→ Data extracted from a collection
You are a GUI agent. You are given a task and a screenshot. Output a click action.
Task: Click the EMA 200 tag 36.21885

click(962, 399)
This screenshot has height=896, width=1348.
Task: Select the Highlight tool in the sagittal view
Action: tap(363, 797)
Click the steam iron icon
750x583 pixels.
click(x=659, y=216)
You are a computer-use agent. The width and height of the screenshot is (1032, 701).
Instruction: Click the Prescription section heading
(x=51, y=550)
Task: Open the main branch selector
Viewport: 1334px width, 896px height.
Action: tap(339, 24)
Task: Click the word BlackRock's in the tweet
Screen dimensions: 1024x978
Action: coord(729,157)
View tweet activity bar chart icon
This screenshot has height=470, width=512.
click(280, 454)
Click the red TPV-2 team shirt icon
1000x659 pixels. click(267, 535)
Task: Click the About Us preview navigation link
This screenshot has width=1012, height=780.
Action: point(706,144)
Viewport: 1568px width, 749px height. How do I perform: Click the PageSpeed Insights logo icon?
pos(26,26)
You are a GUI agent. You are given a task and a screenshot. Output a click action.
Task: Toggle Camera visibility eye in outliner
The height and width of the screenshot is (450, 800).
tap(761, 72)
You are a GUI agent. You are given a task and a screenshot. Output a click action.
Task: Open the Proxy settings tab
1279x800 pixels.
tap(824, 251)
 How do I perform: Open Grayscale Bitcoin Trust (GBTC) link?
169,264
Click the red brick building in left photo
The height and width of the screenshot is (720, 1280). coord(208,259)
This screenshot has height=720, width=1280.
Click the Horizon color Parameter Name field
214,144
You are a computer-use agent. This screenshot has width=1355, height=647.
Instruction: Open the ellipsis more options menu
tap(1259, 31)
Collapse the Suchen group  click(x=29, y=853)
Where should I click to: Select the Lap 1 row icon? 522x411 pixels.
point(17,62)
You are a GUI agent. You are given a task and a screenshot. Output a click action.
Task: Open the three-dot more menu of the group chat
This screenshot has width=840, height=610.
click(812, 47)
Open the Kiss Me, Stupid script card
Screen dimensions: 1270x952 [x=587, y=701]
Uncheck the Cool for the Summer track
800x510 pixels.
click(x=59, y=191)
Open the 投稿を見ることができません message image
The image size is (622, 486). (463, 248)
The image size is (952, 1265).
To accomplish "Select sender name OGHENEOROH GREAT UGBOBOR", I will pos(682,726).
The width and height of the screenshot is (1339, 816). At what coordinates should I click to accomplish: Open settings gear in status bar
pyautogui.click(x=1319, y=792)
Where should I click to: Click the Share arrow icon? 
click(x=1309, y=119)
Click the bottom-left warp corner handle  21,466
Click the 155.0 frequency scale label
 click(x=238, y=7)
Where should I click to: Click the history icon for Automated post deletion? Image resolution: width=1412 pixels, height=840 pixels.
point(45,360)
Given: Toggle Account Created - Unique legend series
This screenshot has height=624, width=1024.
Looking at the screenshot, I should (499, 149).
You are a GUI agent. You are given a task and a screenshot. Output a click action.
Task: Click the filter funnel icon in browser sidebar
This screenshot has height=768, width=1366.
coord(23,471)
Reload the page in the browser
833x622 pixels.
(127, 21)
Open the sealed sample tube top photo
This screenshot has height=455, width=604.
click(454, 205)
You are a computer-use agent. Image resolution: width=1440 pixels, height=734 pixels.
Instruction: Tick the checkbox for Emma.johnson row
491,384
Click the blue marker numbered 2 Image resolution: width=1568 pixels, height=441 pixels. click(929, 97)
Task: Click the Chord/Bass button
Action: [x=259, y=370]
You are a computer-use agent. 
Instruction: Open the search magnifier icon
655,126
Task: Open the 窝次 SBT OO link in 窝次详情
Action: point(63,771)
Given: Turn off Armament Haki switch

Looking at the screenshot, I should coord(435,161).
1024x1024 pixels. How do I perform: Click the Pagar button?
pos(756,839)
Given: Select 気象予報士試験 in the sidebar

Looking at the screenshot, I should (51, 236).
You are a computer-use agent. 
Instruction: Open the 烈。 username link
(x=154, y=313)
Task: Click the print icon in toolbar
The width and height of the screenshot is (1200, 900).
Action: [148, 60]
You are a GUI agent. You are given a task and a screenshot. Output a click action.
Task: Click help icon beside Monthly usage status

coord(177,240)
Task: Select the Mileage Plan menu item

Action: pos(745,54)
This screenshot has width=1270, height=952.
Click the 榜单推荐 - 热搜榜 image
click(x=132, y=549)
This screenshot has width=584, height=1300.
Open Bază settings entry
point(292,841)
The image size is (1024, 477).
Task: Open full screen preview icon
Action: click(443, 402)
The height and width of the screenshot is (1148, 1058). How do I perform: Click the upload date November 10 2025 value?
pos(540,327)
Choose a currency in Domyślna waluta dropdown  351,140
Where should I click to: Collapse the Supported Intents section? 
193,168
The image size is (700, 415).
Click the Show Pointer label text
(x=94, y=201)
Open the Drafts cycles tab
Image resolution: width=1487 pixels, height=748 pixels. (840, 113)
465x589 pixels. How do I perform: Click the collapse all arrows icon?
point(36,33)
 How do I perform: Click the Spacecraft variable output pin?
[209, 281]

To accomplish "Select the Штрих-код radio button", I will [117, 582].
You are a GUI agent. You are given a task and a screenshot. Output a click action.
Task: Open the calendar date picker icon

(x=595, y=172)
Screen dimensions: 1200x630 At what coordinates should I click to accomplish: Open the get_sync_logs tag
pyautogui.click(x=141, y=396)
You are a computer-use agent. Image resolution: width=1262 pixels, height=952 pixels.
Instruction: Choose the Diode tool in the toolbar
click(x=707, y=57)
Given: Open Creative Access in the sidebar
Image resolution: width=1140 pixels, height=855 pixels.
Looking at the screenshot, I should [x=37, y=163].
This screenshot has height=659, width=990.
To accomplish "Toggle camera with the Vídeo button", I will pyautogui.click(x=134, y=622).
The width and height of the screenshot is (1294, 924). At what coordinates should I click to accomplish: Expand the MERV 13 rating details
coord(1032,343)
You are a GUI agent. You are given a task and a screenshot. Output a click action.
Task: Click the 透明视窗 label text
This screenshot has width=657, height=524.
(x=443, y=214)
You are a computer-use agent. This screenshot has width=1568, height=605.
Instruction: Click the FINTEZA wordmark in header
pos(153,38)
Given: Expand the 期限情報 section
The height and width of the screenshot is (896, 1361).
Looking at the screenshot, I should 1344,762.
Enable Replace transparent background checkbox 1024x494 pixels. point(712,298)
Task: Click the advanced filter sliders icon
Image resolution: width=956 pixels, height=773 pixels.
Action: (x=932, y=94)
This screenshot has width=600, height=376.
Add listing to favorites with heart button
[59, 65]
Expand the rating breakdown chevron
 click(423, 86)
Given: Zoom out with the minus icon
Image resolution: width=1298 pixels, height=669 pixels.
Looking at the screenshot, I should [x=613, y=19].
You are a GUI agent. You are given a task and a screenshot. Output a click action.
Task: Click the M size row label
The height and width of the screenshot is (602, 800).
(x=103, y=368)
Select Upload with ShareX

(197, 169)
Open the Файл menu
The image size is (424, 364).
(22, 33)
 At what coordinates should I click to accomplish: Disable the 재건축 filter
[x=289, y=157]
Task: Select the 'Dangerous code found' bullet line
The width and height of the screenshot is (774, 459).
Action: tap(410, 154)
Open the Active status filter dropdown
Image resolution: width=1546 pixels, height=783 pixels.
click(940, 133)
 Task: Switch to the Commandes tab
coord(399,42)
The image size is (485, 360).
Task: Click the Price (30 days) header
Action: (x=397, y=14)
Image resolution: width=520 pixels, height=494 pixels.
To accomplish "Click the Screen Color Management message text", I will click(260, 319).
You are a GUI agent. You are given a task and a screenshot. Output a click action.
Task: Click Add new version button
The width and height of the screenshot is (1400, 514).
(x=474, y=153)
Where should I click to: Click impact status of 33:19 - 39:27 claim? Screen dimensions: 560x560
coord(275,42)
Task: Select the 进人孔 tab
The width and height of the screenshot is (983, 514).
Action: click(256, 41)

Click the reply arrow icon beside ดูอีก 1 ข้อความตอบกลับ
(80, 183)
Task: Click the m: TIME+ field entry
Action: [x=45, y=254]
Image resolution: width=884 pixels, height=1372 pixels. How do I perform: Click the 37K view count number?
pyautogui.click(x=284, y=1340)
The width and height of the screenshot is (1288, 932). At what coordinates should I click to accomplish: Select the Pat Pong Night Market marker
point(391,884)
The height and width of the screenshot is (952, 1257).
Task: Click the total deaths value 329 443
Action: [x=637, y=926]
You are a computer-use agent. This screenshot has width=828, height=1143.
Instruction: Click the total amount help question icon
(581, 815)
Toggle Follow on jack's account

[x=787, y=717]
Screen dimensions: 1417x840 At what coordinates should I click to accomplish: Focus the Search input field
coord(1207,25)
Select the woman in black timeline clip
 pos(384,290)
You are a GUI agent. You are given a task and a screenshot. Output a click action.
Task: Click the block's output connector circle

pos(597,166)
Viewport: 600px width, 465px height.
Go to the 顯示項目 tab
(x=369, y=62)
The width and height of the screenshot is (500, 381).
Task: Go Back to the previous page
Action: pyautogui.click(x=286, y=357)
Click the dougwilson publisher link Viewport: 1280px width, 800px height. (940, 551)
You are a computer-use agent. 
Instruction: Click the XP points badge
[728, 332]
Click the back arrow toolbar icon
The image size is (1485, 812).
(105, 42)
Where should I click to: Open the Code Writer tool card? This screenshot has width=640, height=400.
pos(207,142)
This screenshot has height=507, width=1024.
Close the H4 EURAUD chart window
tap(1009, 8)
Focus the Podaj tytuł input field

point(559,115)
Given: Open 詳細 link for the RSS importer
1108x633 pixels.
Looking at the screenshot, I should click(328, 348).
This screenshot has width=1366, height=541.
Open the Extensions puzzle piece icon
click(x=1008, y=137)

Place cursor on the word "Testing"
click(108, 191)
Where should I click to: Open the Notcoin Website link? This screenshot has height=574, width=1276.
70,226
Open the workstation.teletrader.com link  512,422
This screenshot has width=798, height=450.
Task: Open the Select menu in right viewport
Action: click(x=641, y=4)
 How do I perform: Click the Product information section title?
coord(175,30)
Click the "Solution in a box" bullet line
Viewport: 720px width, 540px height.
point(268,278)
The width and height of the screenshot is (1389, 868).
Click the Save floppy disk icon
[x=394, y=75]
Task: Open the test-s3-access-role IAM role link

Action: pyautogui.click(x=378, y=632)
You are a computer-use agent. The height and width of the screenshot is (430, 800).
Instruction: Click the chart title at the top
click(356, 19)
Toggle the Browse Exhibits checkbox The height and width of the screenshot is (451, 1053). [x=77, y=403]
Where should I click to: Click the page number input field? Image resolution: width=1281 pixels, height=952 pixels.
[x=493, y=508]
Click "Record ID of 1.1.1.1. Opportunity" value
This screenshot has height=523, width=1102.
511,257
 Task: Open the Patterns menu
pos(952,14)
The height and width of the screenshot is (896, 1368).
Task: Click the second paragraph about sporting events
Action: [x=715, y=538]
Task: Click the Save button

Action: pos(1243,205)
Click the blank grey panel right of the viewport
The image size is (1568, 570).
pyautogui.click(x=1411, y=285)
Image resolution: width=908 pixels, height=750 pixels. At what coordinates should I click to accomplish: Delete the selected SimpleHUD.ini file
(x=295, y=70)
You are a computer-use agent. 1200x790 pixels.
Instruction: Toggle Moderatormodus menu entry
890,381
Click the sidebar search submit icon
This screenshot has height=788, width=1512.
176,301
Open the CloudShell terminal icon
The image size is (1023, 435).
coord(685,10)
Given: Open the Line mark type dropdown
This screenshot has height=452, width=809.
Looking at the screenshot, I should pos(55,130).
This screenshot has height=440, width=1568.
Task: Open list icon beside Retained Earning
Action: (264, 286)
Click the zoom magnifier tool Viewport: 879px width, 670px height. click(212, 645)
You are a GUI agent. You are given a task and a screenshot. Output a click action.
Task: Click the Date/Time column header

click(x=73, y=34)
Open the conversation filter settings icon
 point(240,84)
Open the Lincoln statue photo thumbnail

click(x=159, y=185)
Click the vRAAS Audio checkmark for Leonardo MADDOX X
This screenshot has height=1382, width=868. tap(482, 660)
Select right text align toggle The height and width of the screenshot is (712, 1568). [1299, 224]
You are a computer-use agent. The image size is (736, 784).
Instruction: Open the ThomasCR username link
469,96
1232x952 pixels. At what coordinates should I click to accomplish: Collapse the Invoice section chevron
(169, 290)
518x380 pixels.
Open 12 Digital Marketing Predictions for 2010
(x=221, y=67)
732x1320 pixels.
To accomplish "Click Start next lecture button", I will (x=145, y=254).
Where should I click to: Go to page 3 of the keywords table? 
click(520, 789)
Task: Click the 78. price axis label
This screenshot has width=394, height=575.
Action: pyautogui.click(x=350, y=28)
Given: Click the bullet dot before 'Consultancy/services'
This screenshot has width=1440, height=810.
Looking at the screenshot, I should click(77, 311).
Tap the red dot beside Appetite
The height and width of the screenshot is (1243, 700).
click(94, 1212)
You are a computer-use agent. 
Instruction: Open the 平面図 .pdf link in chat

→ Problem to work on
Lines that contain "chat" are to be copied from the records above.

→ Written response
Task: Open the three-dot more menu of the group chat
Instruction: Open the 平面図 .pdf link in chat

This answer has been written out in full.